Former AC Milan coach Arrigo Sacchi feels that Inter Milan have developed a style of play that is much more attractive under Simone Inzaghi.

Speaking to Milan-based newspaper Gazzetta dello Sport in an interview published in yesterday’s print edition, via FCInterNews, the former coach argued that the Nerazzurri are no longer as reliant on opposition mistakes.

Sacchi has been one of the most persistent critics of Inter under coach Simone Inzaghi.

The former Rossoneri and Italy boss’s barbs have mainly had to do with the Nerazzurri’s style of play.

Sacchi has often argued that Inter are too reliant on individual brilliance. And he has also contended that the Nerazzurri do not press intensely or with enough coordination under Inzaghi.

Meanwhile, Sacchi has frequently suggested that Inter play a “speculative” style of play, as he often argues of Italian teams.

The former coach believes that teams must be proactive. And he has never been shy to point out a tendency by teams to rely on opposition errors.

But now Sacchi seems to have turned something of a corner regarding Inter.

The legendary coach has seen enough of the Nerazzurri’s dominant performances this season. And he approves of what he sees.

Sacchi: Inter Now Playing “Easy On The Eye”

As far as Inter’s advantage at the top of the Serie A table, Sacchi said that “They have a big advantage now.”

“I’d continue to say that they still shouldn’t think that they’ve already won it,” he continued.

“But I don’t think there’s much of a risk.”

Regarding Inter’s style of play, Sacchi said that “The way they look on the pitch is very easy on the eye.”

“They have a precise harmony,” the former coach continued.

“Now they’re more complete because they have more solutions. They don’t just rely on the classic defend and counter approach.”

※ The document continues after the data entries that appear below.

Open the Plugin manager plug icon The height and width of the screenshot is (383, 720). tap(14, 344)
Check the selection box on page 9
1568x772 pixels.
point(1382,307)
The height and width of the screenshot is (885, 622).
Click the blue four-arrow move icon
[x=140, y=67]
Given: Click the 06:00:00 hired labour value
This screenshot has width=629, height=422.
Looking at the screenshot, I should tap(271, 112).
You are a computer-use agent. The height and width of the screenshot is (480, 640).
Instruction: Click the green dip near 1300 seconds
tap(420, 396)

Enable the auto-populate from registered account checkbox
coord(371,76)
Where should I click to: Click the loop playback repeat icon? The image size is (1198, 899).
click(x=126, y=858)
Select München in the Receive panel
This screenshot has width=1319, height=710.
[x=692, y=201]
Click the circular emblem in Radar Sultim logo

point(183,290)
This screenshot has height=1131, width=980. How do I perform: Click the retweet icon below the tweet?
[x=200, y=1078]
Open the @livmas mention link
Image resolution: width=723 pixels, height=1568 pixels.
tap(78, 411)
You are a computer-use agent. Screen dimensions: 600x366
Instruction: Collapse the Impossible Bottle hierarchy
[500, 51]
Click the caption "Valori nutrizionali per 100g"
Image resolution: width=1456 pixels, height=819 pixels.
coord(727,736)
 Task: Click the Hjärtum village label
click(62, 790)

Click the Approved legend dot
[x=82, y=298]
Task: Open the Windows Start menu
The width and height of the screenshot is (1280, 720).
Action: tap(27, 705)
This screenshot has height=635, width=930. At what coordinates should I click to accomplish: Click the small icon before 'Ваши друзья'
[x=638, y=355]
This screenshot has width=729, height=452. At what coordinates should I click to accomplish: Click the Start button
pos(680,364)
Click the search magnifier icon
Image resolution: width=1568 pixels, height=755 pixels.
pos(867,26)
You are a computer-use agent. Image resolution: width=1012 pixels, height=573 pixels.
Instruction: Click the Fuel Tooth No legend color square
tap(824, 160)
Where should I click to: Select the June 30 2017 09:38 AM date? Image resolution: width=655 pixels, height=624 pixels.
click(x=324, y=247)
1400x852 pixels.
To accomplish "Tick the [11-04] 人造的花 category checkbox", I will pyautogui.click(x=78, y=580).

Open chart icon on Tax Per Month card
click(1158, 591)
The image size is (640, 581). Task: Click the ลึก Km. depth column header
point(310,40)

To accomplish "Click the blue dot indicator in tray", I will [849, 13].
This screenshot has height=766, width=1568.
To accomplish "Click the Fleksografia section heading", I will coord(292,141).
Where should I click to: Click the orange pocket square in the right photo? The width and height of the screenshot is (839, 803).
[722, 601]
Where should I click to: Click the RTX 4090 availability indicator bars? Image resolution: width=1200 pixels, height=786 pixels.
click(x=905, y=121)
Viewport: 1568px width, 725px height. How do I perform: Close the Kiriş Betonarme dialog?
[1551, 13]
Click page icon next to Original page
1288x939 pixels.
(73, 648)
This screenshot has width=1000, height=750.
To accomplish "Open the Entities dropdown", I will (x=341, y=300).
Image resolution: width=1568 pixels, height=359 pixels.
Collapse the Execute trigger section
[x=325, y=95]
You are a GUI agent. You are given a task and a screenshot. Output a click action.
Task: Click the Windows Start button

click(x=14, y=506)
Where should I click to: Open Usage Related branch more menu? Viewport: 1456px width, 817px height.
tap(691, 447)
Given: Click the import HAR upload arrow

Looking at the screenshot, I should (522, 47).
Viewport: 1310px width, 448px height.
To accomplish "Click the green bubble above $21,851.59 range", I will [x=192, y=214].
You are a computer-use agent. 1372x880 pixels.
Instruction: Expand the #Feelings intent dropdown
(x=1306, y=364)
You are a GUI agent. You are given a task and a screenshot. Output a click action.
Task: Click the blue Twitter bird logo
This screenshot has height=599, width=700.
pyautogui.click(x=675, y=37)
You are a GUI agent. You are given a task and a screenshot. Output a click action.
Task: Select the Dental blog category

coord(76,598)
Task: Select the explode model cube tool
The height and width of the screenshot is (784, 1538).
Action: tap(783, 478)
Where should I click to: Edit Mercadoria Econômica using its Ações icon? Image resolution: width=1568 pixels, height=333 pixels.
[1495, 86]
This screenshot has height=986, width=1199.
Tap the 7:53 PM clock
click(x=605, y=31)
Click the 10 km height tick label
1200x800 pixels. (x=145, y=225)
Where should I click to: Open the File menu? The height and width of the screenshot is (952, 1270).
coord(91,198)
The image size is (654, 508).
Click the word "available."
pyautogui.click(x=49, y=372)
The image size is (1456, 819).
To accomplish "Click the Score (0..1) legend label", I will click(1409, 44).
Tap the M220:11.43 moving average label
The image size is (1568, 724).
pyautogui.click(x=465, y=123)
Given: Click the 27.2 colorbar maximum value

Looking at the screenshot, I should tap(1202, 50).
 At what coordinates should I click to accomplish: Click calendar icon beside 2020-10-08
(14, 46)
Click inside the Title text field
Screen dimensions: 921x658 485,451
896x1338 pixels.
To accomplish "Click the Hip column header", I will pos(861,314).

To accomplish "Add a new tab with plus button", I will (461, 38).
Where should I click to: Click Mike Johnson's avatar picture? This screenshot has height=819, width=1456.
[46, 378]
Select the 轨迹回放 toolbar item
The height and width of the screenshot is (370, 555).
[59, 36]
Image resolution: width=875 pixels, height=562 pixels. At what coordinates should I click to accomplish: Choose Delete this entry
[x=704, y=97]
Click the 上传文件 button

“They press sometimes,” Sacchi noted. “They attack through the wingbacks. They don’t leave too many players in defense.”

As far as Inzaghi’s growth as a coach, Sacchi said that “Before, he was a very good tactician.”

“He played off of his opponents’ mistakes,” he argued.

“Now, he creates a style of football.”

“Previously, after scoring, Inter closed up shop in defense,” Sacchi argued.

“Now, though, they keep attacking even after they score a goal. It shows that their objective is to dominate the pitch.”